Beide Kandidaten der tschechischen Präsidentschaftswahl brauchen die Unterstützung der Linken. Die Kommunisten wittern ihre Chance, auf dem Prager Parkett wieder salonfähig zu werden.

Bei der tschechischen Präsidentenwahl an diesem Freitag rücken erstmals seit Jahren die Kommunisten wieder in den Blickpunkt: Ohne die Stimmen der kommunistischen Parlamentarier dürften weder Amtsinhaber Vaclav Klaus noch sein Herausforderer Jan Svejnar eine ausreichende Mehrheit bekommen.

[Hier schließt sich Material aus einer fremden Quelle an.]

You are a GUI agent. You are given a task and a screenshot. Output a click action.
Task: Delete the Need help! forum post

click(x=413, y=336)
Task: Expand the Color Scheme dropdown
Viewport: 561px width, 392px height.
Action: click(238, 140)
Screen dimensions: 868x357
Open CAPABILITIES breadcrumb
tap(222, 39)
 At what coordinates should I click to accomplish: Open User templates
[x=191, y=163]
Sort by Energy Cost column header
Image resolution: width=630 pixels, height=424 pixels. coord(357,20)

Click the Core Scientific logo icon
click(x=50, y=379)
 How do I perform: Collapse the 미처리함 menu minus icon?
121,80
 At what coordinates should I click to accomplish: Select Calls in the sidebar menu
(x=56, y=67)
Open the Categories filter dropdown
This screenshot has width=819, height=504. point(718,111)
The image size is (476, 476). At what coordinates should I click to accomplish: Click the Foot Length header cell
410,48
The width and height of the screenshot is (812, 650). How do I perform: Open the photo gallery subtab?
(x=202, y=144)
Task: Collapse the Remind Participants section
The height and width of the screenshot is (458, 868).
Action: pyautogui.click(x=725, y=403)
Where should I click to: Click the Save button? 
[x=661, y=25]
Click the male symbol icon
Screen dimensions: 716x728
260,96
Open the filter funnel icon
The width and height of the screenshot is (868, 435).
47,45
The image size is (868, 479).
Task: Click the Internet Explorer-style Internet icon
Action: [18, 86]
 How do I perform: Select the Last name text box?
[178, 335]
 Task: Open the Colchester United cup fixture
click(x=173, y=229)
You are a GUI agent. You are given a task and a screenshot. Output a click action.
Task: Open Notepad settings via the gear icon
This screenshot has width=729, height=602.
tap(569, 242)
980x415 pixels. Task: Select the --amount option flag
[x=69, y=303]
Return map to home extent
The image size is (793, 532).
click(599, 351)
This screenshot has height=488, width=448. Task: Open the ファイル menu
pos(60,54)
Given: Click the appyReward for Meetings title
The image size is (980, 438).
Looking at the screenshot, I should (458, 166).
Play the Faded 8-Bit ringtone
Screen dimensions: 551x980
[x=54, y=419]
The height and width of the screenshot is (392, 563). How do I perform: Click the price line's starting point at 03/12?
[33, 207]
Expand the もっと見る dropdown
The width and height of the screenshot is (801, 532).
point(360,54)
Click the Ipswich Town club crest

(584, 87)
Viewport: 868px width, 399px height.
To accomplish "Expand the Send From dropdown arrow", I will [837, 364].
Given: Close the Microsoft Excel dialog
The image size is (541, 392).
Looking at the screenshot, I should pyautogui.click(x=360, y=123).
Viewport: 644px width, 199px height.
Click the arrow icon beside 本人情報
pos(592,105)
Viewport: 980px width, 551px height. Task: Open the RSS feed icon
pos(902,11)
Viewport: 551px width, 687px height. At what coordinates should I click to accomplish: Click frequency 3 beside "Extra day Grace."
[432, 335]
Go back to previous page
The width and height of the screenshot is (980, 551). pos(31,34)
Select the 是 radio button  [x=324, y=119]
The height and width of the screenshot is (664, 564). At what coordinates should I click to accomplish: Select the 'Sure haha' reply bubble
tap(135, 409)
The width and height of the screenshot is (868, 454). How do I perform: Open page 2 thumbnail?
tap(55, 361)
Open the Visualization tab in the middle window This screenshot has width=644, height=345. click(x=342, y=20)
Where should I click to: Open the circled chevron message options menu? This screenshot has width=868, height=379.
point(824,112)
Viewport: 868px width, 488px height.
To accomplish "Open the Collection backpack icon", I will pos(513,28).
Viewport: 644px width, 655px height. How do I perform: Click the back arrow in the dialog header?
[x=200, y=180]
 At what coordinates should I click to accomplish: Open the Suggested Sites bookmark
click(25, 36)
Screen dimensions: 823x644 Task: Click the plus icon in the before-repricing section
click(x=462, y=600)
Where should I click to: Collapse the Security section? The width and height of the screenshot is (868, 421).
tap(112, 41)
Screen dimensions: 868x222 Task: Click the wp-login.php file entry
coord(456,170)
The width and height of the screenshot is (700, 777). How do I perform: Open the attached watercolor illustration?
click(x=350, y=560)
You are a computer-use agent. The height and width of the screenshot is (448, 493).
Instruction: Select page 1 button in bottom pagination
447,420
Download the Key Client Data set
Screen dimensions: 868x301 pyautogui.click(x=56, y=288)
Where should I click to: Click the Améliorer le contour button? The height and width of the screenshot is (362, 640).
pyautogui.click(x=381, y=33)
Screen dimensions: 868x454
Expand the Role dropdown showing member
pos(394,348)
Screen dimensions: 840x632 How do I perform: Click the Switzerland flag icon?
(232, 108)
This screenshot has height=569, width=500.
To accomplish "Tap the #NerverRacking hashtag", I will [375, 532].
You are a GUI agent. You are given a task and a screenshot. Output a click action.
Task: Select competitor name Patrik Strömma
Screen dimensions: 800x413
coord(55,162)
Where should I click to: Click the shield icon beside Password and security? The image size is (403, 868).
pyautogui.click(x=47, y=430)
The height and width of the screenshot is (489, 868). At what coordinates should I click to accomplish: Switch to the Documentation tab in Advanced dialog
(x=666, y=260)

Die weitgehend unreformierten Kommunisten wollen diese starke Position nutzen, um auf dem Prager Parkett wieder salonfähig zu werden: Nach Jahren der politischen Isolation hoffen sie jetzt auf eine stärkere Rolle im Abgeordnetenhaus – und bieten dem Präsidentschaftskandidaten ihre Unterstützung an, der die weitreichendsten Zugeständnisse macht.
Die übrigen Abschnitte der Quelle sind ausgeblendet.